97th ESA Annual Meeting (August 5 -- 10, 2012)

COS 28-4 - Modelling bird populations in the pacific northwest: Implications for species responses to recent climate change

Tuesday, August 7, 2012: 9:00 AM
B113, Oregon Convention Center
Javier Gutierrez Illan, Department of Biology, University of York, York, OR, United Kingdom, Chris D. Thomas, Department of Biology, University of York, York, United Kingdom, Julia A. Jones, College of Earth, Ocean, and Atmospheric Sciences, Oregon State University, Corvallis, OR, Barbara J. Anderson, Department of Biology, UKPopNet, York, United Kingdom, Susan M. Shirley, Department of Forest Ecosystems and Society, Oregon State University, Corvallis, OR and Matthew G. Betts, Forest Ecosystems and Society, Oregon State University, Corvallis, OR
Background/Question/Methods

Climate change is predicted to lead to widespread changes in population dynamics, but quantitative predictions have rarely been tested empirically.
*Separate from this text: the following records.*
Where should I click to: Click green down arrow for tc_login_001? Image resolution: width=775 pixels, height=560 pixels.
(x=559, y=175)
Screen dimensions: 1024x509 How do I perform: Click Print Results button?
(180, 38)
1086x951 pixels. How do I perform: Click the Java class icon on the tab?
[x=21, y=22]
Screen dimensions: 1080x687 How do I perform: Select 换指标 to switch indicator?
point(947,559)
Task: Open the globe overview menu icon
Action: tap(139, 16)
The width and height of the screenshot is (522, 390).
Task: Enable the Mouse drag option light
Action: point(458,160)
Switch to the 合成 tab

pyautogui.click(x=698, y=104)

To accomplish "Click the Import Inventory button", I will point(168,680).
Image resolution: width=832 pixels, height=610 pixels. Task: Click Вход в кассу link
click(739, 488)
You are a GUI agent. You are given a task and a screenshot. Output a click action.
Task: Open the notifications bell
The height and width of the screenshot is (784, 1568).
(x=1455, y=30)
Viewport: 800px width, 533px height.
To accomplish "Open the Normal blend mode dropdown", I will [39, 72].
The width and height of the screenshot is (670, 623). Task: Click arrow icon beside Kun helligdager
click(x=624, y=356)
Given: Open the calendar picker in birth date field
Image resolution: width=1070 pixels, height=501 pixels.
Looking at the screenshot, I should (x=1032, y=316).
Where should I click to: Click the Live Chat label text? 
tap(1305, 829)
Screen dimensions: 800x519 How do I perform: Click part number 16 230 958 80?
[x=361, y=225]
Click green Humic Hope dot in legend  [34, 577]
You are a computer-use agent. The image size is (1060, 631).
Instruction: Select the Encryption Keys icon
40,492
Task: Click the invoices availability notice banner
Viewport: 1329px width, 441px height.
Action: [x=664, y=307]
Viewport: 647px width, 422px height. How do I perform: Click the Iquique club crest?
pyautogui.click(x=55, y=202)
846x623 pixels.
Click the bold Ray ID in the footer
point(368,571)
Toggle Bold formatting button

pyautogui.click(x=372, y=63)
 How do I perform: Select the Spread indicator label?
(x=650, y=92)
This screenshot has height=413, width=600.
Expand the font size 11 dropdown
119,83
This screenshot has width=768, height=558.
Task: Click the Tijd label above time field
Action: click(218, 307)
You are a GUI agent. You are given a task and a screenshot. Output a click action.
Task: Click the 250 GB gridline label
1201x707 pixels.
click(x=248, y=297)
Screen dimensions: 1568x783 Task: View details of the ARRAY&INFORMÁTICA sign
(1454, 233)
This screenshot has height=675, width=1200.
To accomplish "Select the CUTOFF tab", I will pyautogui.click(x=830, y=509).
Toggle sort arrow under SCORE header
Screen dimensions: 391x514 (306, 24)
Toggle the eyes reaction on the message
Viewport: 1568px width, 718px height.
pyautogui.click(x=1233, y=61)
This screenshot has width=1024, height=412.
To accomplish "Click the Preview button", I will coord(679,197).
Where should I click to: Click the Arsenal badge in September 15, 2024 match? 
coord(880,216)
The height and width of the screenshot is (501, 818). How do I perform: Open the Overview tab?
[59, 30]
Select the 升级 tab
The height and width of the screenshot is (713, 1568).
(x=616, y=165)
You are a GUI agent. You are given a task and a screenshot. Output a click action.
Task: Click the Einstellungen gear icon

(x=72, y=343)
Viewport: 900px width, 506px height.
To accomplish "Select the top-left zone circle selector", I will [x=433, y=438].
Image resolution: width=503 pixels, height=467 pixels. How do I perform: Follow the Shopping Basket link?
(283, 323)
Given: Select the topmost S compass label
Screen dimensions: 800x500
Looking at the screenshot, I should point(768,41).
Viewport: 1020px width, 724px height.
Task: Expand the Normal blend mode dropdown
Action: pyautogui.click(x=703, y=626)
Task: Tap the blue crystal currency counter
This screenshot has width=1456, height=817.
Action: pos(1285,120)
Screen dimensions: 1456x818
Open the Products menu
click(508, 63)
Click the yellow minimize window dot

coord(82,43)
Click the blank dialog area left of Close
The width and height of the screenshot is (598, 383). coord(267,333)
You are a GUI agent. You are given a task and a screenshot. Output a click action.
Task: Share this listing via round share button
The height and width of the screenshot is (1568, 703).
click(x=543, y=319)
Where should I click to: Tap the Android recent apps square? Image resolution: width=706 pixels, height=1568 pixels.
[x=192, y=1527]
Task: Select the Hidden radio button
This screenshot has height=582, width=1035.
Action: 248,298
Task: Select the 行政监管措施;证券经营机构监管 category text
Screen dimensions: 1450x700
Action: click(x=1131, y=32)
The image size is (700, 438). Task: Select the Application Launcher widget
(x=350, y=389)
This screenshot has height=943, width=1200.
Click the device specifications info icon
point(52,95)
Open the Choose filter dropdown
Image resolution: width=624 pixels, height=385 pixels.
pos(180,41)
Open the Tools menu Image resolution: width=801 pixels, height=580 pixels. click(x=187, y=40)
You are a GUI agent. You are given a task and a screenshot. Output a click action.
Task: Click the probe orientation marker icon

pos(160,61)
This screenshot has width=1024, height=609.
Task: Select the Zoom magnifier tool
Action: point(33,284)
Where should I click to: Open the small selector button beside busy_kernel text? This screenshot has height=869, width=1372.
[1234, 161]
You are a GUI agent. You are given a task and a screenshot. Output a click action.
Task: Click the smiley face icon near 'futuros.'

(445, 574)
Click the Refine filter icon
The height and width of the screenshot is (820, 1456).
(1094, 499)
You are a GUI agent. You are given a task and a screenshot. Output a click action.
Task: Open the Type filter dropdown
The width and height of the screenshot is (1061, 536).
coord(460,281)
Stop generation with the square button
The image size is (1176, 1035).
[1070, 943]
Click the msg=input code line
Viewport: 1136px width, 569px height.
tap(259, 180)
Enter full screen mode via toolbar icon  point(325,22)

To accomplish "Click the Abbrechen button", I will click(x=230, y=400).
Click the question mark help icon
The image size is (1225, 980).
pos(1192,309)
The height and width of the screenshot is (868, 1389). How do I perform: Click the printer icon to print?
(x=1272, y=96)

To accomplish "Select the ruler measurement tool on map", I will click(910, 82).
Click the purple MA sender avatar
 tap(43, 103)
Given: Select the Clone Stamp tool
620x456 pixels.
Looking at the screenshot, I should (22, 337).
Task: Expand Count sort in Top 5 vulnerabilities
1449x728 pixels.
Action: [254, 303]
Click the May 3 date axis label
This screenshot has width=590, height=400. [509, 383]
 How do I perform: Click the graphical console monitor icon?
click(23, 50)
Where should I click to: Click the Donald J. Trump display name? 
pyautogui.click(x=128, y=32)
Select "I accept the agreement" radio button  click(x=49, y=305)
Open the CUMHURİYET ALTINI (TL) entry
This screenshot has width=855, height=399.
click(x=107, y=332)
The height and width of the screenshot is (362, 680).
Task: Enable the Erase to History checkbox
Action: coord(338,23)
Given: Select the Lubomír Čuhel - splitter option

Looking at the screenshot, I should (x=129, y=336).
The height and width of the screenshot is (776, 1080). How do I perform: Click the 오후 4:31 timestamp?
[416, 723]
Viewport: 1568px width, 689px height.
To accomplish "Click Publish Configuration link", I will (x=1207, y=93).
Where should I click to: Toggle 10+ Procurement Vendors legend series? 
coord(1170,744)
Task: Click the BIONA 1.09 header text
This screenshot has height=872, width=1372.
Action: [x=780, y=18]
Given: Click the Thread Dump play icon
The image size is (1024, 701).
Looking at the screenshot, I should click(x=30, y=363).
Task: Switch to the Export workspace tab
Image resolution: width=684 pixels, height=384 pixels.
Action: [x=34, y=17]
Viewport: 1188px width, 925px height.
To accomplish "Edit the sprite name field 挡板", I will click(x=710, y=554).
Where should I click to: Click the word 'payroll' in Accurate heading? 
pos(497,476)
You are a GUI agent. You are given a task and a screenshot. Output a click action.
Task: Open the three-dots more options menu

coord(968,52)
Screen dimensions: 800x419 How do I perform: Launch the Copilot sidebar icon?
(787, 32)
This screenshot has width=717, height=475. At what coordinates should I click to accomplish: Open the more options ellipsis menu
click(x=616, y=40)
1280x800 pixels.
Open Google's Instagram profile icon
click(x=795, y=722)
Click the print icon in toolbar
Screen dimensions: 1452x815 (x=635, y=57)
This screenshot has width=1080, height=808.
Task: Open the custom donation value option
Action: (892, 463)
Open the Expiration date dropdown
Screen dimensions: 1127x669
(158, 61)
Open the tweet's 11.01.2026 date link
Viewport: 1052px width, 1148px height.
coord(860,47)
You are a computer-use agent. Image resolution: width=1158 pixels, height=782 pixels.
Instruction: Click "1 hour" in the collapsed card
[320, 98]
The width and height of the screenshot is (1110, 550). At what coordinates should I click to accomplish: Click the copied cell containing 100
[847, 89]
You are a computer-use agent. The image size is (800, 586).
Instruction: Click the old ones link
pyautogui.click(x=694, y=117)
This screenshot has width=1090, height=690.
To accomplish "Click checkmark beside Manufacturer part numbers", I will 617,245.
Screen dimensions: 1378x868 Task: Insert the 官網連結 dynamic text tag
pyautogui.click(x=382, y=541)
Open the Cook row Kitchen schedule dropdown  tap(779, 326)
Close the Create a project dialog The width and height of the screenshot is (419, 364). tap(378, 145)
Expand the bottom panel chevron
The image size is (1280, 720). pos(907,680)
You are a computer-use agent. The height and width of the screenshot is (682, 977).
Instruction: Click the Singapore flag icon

We analysed historical abundance data of bird species continuously sampled during breeding season from 1970 to 1974 and from 1998 to 2002 over 756 routes from the Breeding Bird Survey (BBS) covering western North America. In total, 151 species satisfied the criteria for analysis. We selected monthly climate variables interpolated at 1 km resolution to derive a standard set of seven biologically meaningful climate predictors, derived from PRISM climate data. We then ran Boosted Regression Trees to test for the effects of the selected climate variables on bird population density. To control for the influence of climate in the surrounding areas of each route, models were developed at two spatial scales (1 km and 10 km buffer). Models were evaluated both by internal evaluation (testing model fit to the data used to build models) and testing against data from other time periods (i.e., backcasting, forecasting).

Results/Conclusions

Climate envelope models are able to predict bird species´ abundances in the study system. Approaching 90% of species produced highly significant models (P<0.001), based on model evaluation, but the explanatory power of models varied greatly in their predictive power (up to half of the variation in abundance). Model backcasts and forecasts also predicted spatial variation in abundance for more than 75% of species (at P<0.001), showing that abundance patterns can be predicted through time. However, as expected, tests against data from the building time period performed better (by ~40%) than predictions between years. Whilst climate-abundance models performed well for some species, they were quite ineffective for others. Relative model performance was consistent across species between spatial scales (all R2>0.72, P<0.001, n=151), using both verification and cross-validation, indicating that the conclusions are robust to variation in the spatial resolution of the environmental data.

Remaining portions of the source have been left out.